Detailed description of the workshop structure, activities and goals This workshop is considered a two-hour session. It consists of the following three parts: Introductory, Main, and Concluding parts. The activities in each part will be done as follows. Introductory Part Introduction (5 minutes): Explanation of the aim and activities of the workshop Learning Patterns (20 minutes): Explanation of what Learning Patterns is, how it works, and the history of the idea of a Pattern Language.

Main Part Experience Mining (15 minutes): Participants read the catalog of Learning Patterns, making a list of patterns they have already experienced, and a list of patterns that they want to master in the near future. Dialogues (35 minutes): Each participants seeks for others who have experienced patterns that he / she wants to master, and listens to their episodes of learning. Break (10 minutes) Reflection I (10 minutes): Formation of groups that discuss about discoveries about learning experiences. Reflection II (10 minutes): Discussion of the advantage and pitfalls of designing “learning” with Learning Patterns.

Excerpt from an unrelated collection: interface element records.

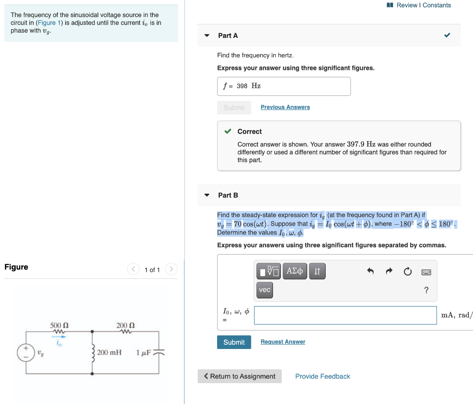This screenshot has width=473, height=404.
Task: Open the equation editor help question mark
Action: [x=426, y=290]
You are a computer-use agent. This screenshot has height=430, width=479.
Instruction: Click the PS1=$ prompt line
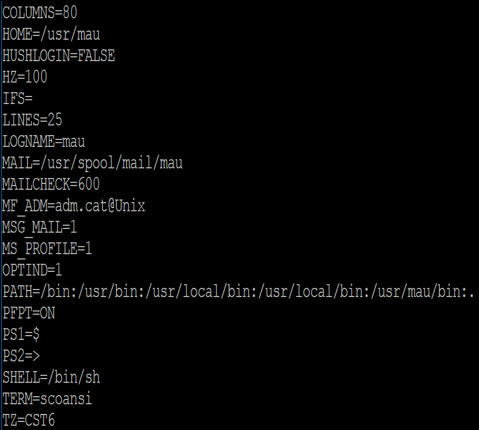point(21,335)
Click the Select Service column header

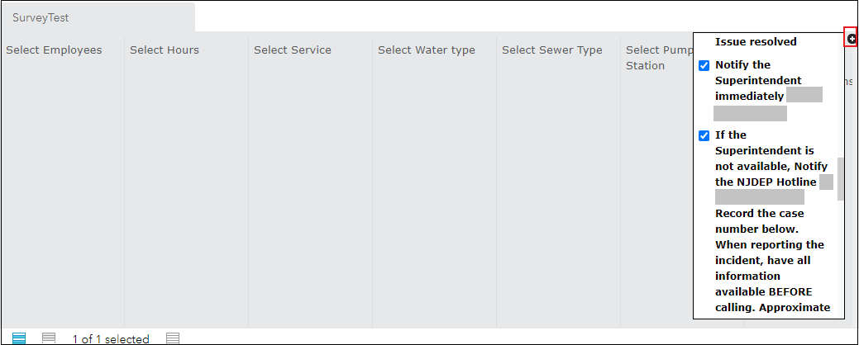pos(293,50)
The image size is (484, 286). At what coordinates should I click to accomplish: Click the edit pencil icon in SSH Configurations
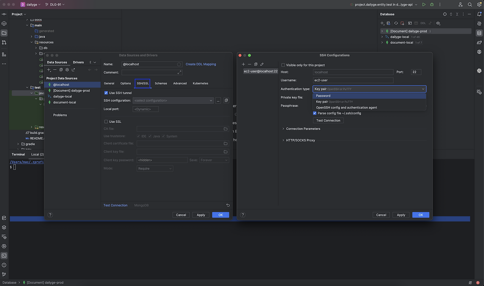(262, 64)
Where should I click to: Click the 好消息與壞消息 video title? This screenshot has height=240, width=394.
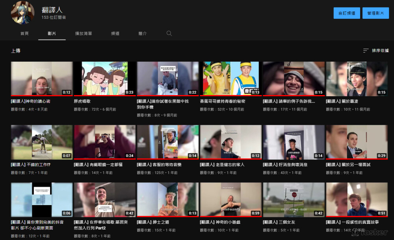[x=285, y=165]
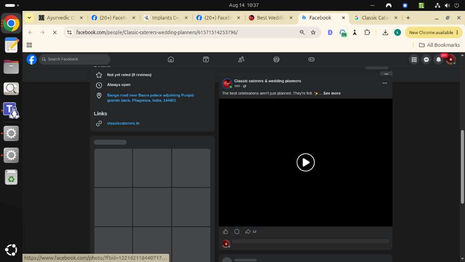Open post options three-dot menu
The width and height of the screenshot is (465, 262).
click(x=385, y=83)
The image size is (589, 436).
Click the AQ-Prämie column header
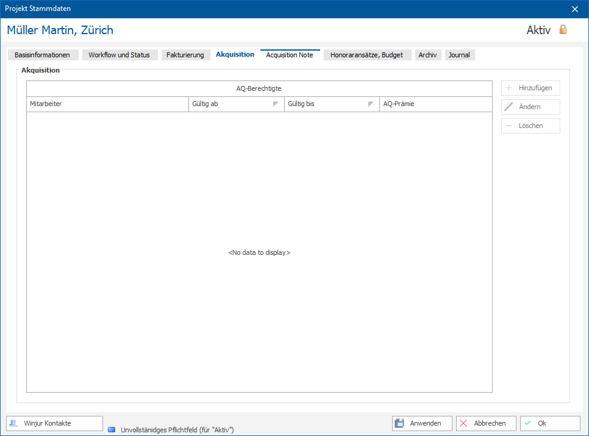coord(436,104)

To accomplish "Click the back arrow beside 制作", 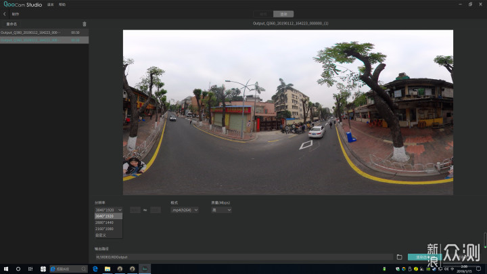I will [x=5, y=14].
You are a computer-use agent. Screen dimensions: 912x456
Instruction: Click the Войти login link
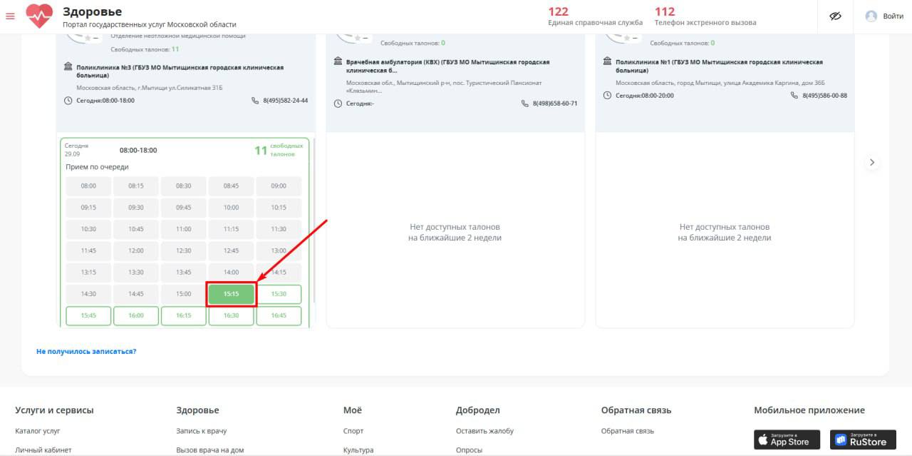(893, 16)
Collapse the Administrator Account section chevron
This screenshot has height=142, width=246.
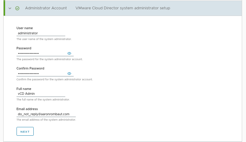[10, 8]
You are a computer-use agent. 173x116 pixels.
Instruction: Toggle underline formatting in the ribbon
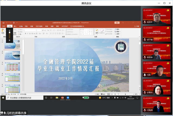(30, 34)
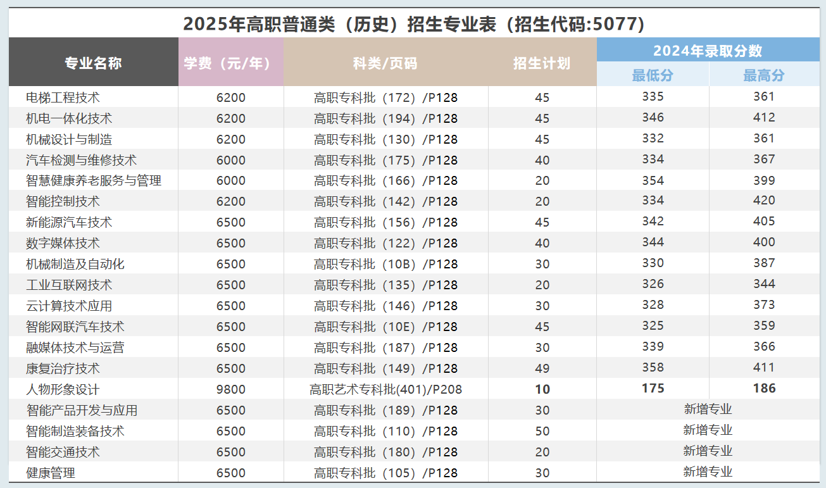826x488 pixels.
Task: Select the 专业名称 column header
Action: [93, 63]
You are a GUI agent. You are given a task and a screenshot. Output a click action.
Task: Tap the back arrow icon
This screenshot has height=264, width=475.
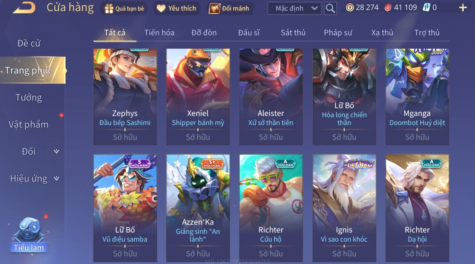[x=24, y=8]
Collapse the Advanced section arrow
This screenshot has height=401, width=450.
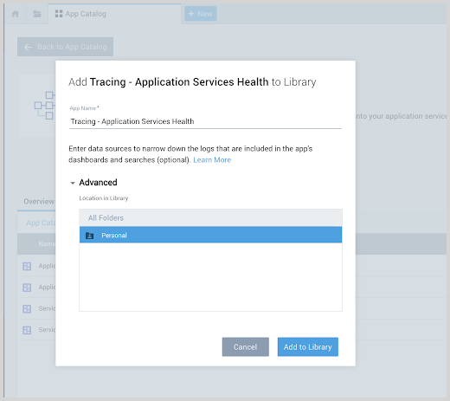coord(73,183)
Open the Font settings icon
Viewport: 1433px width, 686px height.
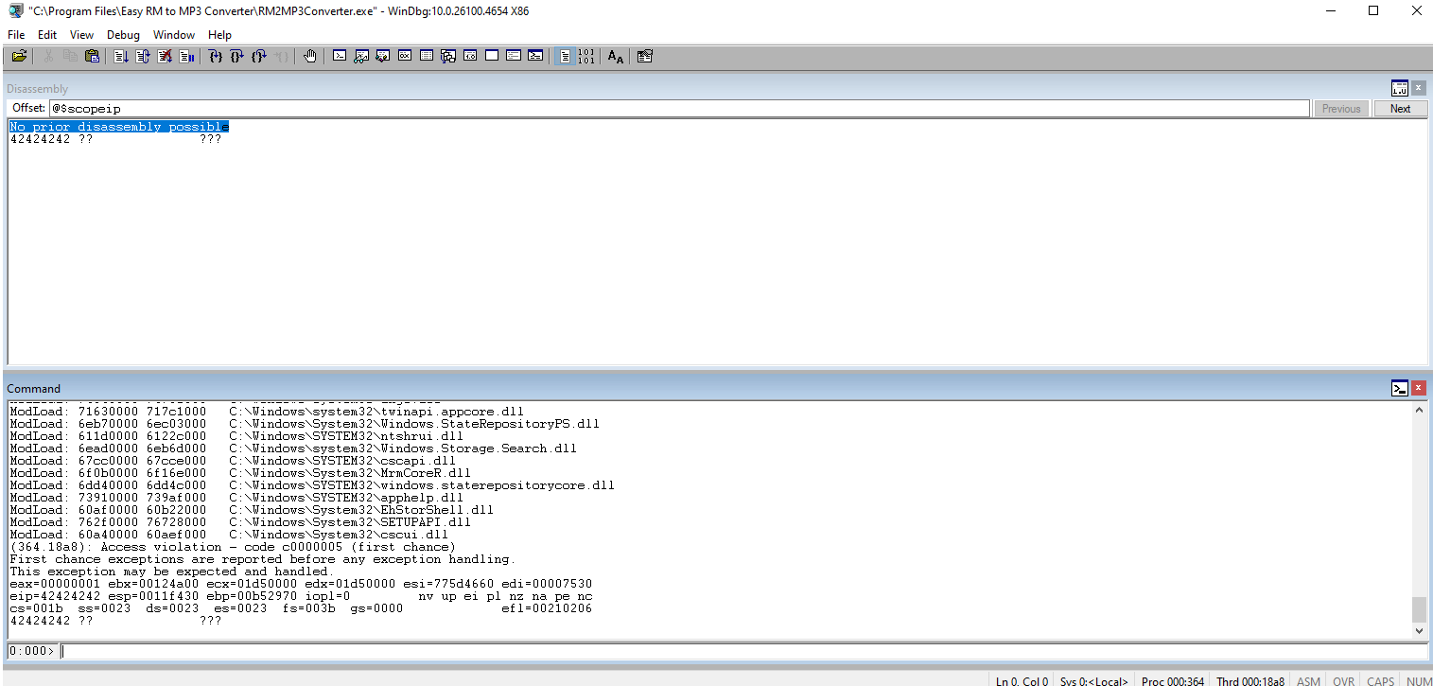click(615, 57)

Concluding Part Facilitating Workshops (15 minutes): Explanation of the knack for facilitating the workshop with Learning Patterns in your own community.

Names, contact information and backgrounds of the organizers Takashi Iba (iba@sfc.keio.ac.jp) Associate Professor, Faculty of Policy Management, Keio University

This workshop will be carried out with the following students of Iba Lab., Keio University. Mami Sakamoto, Undergraduate student, Faculty of Environment and Information Studies, Keio University Ko Matsuzuka, Undergraduate student, Faculty of Policy Management, Keio University and some student assistants.

2

Maximum number of participants: 70 participants.

Anticipated A/V requirements - A projector that can be connected to a PC (MacBook Pro). - A screen for the projector. - Speakers that can be connected to an iPod.